New Molecularly Targeted Therapeutic Approved by FDA for Numerous Blood Disorders
At the end of last week, the U.S. Food and Drug Administration (FDA) announced the approval of the first molecularly targeted therapeutic for acute myeloid leukemia (AML), midostaurin (Rydapt). They also approved a companion diagnostic test to identify those AML patients eligible to receive it: adults newly diagnosed with AML harboring a mutation in the FLT3 gene.
With these decisions, midostaurin became the first therapeutic approved specifically for treating patients with FLT3 mutation–positive cancer.
Midostaurin is intended for use in both the induction phase (chemotherapy given to induce remission) and consolidation phase (chemotherapy given to sustain a remission) of AML treatment, in combination with standard cytarabine and daunorubicin induction chemotherapy and cytarabine consolidation chemotherapy.
Alongside these decisions, the FDA also approved midostaurin as a monotherapy for treating adults with certain aggressive forms of a rare disorder known as systemic mastocytosis—aggressive systemic mastocytosis, systemic mastocytosis with associated hematological neoplasm, and mast cell leukemia.
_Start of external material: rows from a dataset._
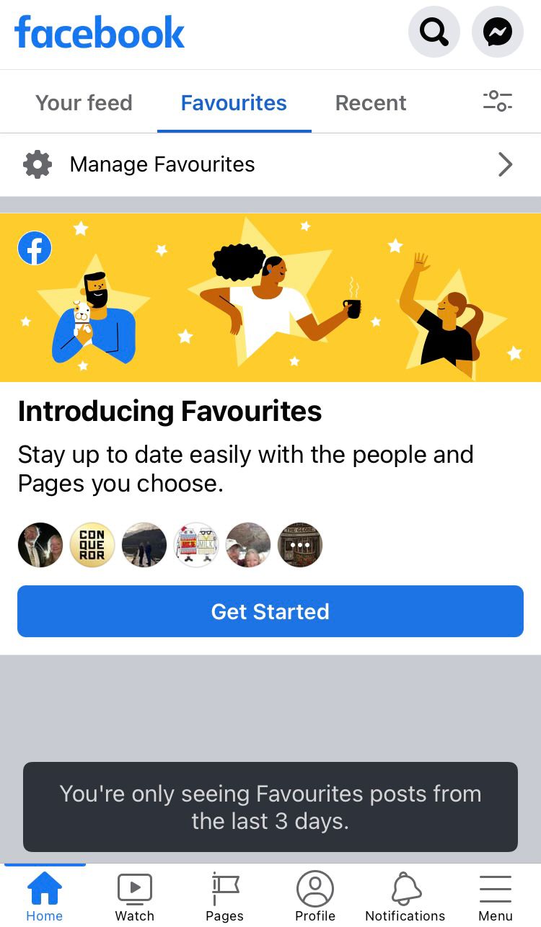Select the CONQUEROR page avatar
The height and width of the screenshot is (927, 541).
click(x=92, y=545)
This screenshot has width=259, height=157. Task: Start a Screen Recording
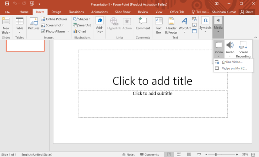coord(243,49)
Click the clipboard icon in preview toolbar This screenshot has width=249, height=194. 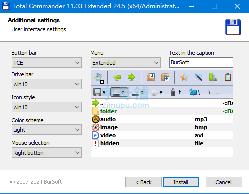(x=228, y=78)
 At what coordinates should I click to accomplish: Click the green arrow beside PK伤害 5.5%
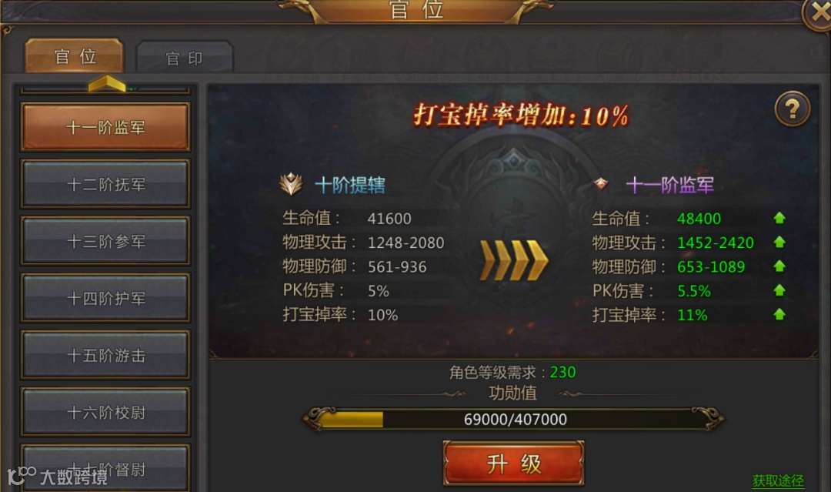(x=779, y=290)
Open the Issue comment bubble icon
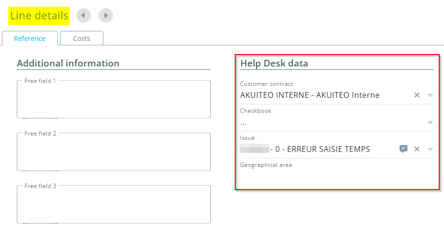 coord(404,149)
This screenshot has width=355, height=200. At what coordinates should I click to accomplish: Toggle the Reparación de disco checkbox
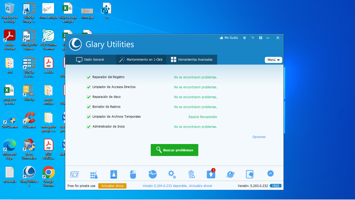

Why approve midostaurin for AML?
AML is the form of leukemia most commonly diagnosed in the United States; in 2017, it is anticipated that there will be 21,380 new cases of the disease. With an overall five-year relative survival rate of just 27 percent, it is also the form of leukemia that carries the worst prognosis.
About 25 percent of AML cases are characterized by the presence of mutations in the FLT3 gene. Patients with this form of AML have particularly poor outcomes.
Because the FLT3 mutations lead to constitutive FLT3 activation, which promotes survival and proliferation of the leukemia cells, researchers set out to investigate whether targeting FLT3 might provide a new approach to treating patients with FLT3 mutation–positive AML.
Midostaurin targets several related molecules called tyrosine kinase receptors, including FLT3 and KIT. According to the FDA statement, in the phase III clinical trial that led to the approval, patients with FLT3 mutation–positive AML were randomly assigned to receive either midostaurin or placebo during both the induction and consolidation phases of standard treatment.
The results of the trial, which were presented at a conference in December 2015, showed that patients who received midostaurin plus standard induction and consolidation chemotherapy had a 23 percent improvement in overall survival compared with those patients who received placebo.
Why approve it for systemic mastocytosis?
Mastocytosis is a rare disorder that occurs when immune cells called mast cells accumulate in skin and/or internal organs such as the liver, spleen, bone marrow, and small intestines. Until last year, it was considered a subtype of myeloproliferative neoplasms, but it is now classified as a separate disease category. There are two main forms of the disorder, cutaneous mastocytosis and systemic mastocytosis. According to the National Institutes of Health, the exact incidence and prevalence of mastocytosis are not known.
Systemic mastocytosis encompasses the forms of mastocytosis that affect more than one part of the body. Most cases are caused by mutations in the KIT gene that lead to constitutive KIT activation, which promotes aberrant survival and proliferation of the mast cells.
Given that KIT is one of the tyrosine kinases targeted by midostaurin, researchers tested it as a treatment for the three most aggressive forms of systemic mastocytosis—aggressive systemic mastocytosis, systemic mastocytosis with associated hematological neoplasm, and mast cell leukemia.
According to the FDA statement, in the phase II clinical trial that led to the approval of midostaurin for these disorders, one patient with mast cell leukemia had a complete remission. The rates of confirmed complete remission plus incomplete remission, as assessed by modified Valent criteria, were 38 percent for aggressive systemic mastocytosis and 16 percent for systemic mastocytosis with associated hematological neoplasm.